(Records from a dataset)
┄┄┄┄┄┄

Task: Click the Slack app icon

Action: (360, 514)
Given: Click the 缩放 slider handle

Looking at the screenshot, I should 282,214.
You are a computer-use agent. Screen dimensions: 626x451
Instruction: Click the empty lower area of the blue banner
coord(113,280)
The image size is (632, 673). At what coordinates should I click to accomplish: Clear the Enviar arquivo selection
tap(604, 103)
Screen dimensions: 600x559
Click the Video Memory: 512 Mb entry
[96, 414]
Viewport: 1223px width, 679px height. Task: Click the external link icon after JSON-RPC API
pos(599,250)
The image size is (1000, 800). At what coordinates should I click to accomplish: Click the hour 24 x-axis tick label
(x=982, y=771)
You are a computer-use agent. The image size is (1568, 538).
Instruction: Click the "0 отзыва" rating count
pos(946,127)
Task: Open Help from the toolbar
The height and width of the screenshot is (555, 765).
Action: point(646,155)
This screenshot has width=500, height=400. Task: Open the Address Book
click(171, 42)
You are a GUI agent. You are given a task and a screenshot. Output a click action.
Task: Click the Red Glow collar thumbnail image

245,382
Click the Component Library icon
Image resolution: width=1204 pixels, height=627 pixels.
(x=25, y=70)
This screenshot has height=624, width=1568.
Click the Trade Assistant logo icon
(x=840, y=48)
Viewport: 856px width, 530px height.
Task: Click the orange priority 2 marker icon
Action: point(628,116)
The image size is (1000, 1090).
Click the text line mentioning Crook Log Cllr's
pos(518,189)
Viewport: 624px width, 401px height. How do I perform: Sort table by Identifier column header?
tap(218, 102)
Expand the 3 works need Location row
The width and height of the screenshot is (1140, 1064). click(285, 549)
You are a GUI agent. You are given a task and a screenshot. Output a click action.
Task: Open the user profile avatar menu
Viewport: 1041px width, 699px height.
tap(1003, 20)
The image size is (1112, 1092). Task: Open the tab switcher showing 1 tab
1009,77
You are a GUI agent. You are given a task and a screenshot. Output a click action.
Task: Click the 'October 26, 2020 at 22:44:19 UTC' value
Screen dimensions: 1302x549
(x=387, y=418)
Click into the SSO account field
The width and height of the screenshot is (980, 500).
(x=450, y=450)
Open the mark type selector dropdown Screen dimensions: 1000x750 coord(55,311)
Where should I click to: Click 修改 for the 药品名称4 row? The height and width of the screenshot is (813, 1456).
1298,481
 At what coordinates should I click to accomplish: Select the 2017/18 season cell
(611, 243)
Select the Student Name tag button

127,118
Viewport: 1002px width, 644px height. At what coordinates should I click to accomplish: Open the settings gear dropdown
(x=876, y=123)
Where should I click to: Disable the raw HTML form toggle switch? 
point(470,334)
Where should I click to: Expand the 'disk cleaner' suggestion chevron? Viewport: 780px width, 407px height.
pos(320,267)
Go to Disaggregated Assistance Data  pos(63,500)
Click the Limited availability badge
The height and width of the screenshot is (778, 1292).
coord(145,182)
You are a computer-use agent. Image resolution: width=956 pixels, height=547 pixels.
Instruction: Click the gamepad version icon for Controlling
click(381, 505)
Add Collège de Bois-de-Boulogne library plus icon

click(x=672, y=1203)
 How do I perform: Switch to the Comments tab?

┄┄┄┄┄┄

=== DIRECTIONS FOR THIS TASK ===
Nothing but an exact repetition of the entries is expected here.

=== TASK ANSWER ===
Task: Click the Slack app icon

Action: (360, 514)
Given: Click the 缩放 slider handle

Looking at the screenshot, I should 282,214.
You are a computer-use agent. Screen dimensions: 626x451
Instruction: Click the empty lower area of the blue banner
coord(113,280)
The image size is (632, 673). At what coordinates should I click to accomplish: Clear the Enviar arquivo selection
tap(604, 103)
Screen dimensions: 600x559
Click the Video Memory: 512 Mb entry
[96, 414]
Viewport: 1223px width, 679px height. Task: Click the external link icon after JSON-RPC API
pos(599,250)
The image size is (1000, 800). At what coordinates should I click to accomplish: Click the hour 24 x-axis tick label
(x=982, y=771)
You are a computer-use agent. The image size is (1568, 538).
Instruction: Click the "0 отзыва" rating count
pos(946,127)
Task: Open Help from the toolbar
The height and width of the screenshot is (555, 765).
Action: point(646,155)
This screenshot has width=500, height=400. Task: Open the Address Book
click(171, 42)
You are a GUI agent. You are given a task and a screenshot. Output a click action.
Task: Click the Red Glow collar thumbnail image

245,382
Click the Component Library icon
Image resolution: width=1204 pixels, height=627 pixels.
(x=25, y=70)
This screenshot has height=624, width=1568.
Click the Trade Assistant logo icon
(x=840, y=48)
Viewport: 856px width, 530px height.
Task: Click the orange priority 2 marker icon
Action: point(628,116)
The image size is (1000, 1090).
Click the text line mentioning Crook Log Cllr's
pos(518,189)
Viewport: 624px width, 401px height. How do I perform: Sort table by Identifier column header?
tap(218, 102)
Expand the 3 works need Location row
The width and height of the screenshot is (1140, 1064). click(285, 549)
You are a GUI agent. You are given a task and a screenshot. Output a click action.
Task: Open the user profile avatar menu
Viewport: 1041px width, 699px height.
tap(1003, 20)
The image size is (1112, 1092). Task: Open the tab switcher showing 1 tab
1009,77
You are a GUI agent. You are given a task and a screenshot. Output a click action.
Task: Click the 'October 26, 2020 at 22:44:19 UTC' value
Screen dimensions: 1302x549
(x=387, y=418)
Click into the SSO account field
The width and height of the screenshot is (980, 500).
(x=450, y=450)
Open the mark type selector dropdown Screen dimensions: 1000x750 coord(55,311)
Where should I click to: Click 修改 for the 药品名称4 row? The height and width of the screenshot is (813, 1456).
1298,481
 At what coordinates should I click to accomplish: Select the 2017/18 season cell
(611, 243)
Select the Student Name tag button

127,118
Viewport: 1002px width, 644px height. At what coordinates should I click to accomplish: Open the settings gear dropdown
(x=876, y=123)
Where should I click to: Disable the raw HTML form toggle switch? 
point(470,334)
Where should I click to: Expand the 'disk cleaner' suggestion chevron? Viewport: 780px width, 407px height.
pos(320,267)
Go to Disaggregated Assistance Data  pos(63,500)
Click the Limited availability badge
The height and width of the screenshot is (778, 1292).
coord(145,182)
You are a computer-use agent. Image resolution: width=956 pixels, height=547 pixels.
Instruction: Click the gamepad version icon for Controlling
click(381, 505)
Add Collège de Bois-de-Boulogne library plus icon

click(x=672, y=1203)
 How do I perform: Switch to the Comments tab?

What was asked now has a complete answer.